A day or so after landing, I managed to get my bearings enough to venture out to a local mall in San Jose. We don't have Macy's or Nordstrom's in Australia but we do have stores like them so I felt reasonably confident that any mall that had one of those department stores would most likely have what I was looking for. The hotel concierge suggested Valley Fair and so that's where the cab took me.

When I arrived, it just so happened that blue was one of the current season's colours; I should have expected as much if that was the colour my wife requested. But to my horror, trying to work out which blue dress to buy out of the huge selection quickly became quite overwhelming. The image I had conjured of returning home to joyous accolades from my wife was quickly overwhelmed by the paralysing fear of the consequences of buying the wrong thing. Not wrong because it wasn't blue; but wrong because it showed too much of this, or not enough of that, or didn't sit right, or didn't have enough space in the right places, or was too long, or too short, or was simply plain ugly! Finding a blue dress was the easy bit. But finding the right blue dress felt like a task that was destined to end in tears.
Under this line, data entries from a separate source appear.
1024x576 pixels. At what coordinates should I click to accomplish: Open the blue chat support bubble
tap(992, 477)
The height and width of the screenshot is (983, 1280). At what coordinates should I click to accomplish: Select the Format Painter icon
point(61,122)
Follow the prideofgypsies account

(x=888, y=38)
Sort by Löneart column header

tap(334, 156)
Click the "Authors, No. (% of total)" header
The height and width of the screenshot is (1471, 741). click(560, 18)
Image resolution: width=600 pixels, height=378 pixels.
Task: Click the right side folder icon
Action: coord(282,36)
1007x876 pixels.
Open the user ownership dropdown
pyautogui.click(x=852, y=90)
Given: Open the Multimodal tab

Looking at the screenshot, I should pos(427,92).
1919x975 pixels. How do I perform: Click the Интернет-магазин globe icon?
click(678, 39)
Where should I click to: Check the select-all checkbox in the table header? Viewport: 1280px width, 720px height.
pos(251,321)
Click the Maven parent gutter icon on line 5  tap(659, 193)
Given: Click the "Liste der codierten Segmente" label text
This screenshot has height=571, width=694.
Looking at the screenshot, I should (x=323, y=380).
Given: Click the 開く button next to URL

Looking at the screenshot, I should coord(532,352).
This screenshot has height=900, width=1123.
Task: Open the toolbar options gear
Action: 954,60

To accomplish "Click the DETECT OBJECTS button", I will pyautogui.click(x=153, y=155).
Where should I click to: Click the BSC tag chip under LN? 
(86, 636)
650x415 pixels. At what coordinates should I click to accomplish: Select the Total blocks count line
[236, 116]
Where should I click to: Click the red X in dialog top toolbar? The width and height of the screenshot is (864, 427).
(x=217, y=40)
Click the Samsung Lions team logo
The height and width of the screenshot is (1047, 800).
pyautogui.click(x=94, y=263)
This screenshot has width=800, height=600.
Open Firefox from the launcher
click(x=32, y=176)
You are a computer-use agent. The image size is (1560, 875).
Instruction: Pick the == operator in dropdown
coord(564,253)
One of the challenges faced by electronics design and manufacturing organisations is how they manage the tenuous link between engineering, parts procurement, and manufacturing. Creating an electronics product requires the careful management of a myriad of constraints; only some of which are technical. If an engineer designs a product that is technically viable but commercially unviable then they have failed in their job; they have failed to design a product that ensures their organisation can remain competitive in the marketplace and in doing so, they not only risk the livelihood of their organisation, but also their longer term employment prospects.

Solving technical constraints is just one facet of effective design and it needs to be carefully balanced against, amongst other things, the financial constraints of the project. To pigeon hole engineering departments into black boxes that are divorced from procurement is a mistake. Somewhere in there, engineering needs visibility into the procurement systems in order to do its job. Engineers need to be able to see the cost implications of the choices they are making and trade those off against the technical merits of a given design solution.

So what does this have to do with blue dresses?

Put simply, whenever you attempt to decouple the source of the requirements from the procurement process, you are bound to come unstuck. Just as finding a blue dress for my wife was a careful balance between her requirements and expectations, and my financial resources, the same is true for electronics design. And just as I was destined to fail on my mission to find a blue dress because I simply had insufficient information to make the correct decision, it is imperative that all pertinent design and procurement data is available at design time so engineers can make educated choices about the components they specify.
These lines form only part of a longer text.